The genes involved in the pharmacogenomics of complex disorders potentially treated with epigenetic drugs fall into five major categories: (i) pathogenic genes; (ii) mechanistic genes (associated with the mechanism of action of drugs); (iii) metabolic genes (associated with drug metabolism (phase I (CYPs) and phase II reactions (UGTs, NATs); (iv) transporter genes (associated with drug transporters (ABCs, SLCs)); and (v) pleiotropic genes involved in multifaceted cascades and metabolic reactions. Furthermore, epigenetic regulation is responsible for the tissue-specific expression of genes involved in pharmacogenetic processes, and epigenetics plays a key role in the development of drug resistance. In this regard, to optimize therapeutics with this category of drugs, it is important to understand the reciprocal effects that epigenetic drugs exert on pathogenic, mechanistic, metabolic, and transporter genes. Although this is an still poorly explored field, epigenetic regulation of genes encoding drug-metabolizing enzymes (CYP1A1, 1A2, 1B1, 1A6, 2A13, 2B6, 2C8, 2C9, 2C18, 2C19, 2D6, 2E1, 2J2, 2F1, 2R1, 2S1, 2W1, 3A4, 3A5, 3A7, 3A43, UGT1, GSTP1), drug transporters (ABCB1/MDR1/P-gp, ABCC1/MRP1, ABCC11/MRP8, ABCG2/BCRP, SLC19A1, SLC22A8), and nuclear receptors (RARB2, ESR1, NR1I2, HNF41) has been documented in pioneering studies of pharmacoepigenetics. All these extremely complex metabolomics networks suggest that pharmacogenetic and pharmacoepigenetic studies are required for the proper evaluation of efficacy and safety issues in clinical trials with epigenetic drugs.

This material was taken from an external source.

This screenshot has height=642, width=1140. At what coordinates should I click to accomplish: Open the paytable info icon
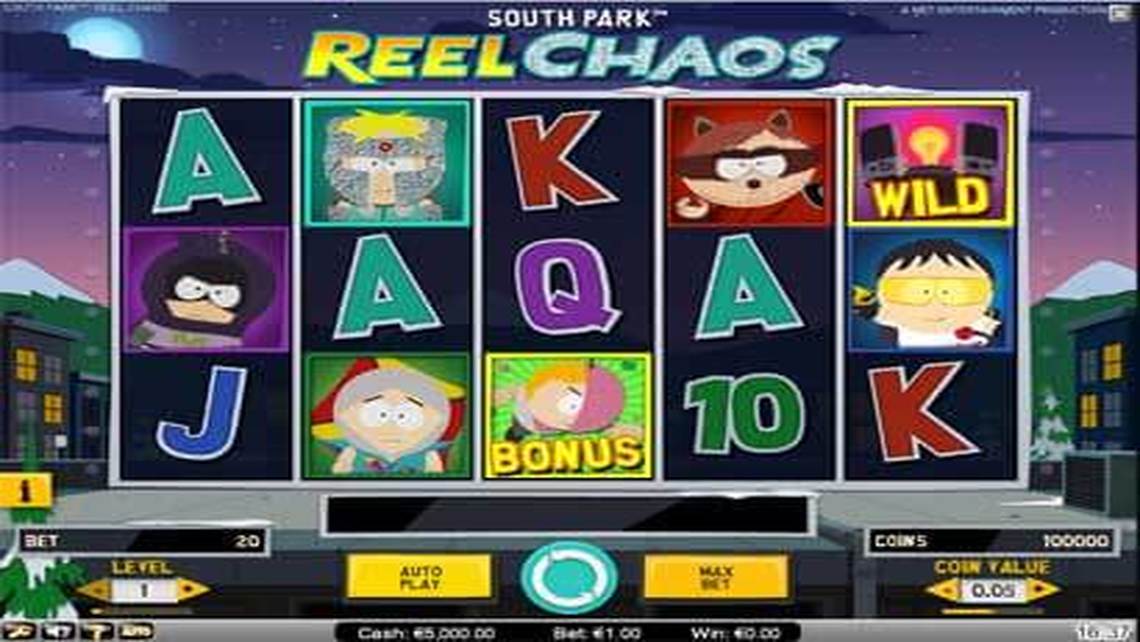click(x=26, y=491)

This brief summary of epigenetic therapeutics illustrates the predictable metabolomic outcome when using this novel category of drugs to reverse specific pathogenic cascades. At the present stage of development, epigenetic drugs represent a promising therapeutic aid for the treatment of complex diseases, such as cancer or brain disorders, with many questions to be answered prior to embarking the pharmaceutical industry and the scientific community on another journey of frustrating expectations.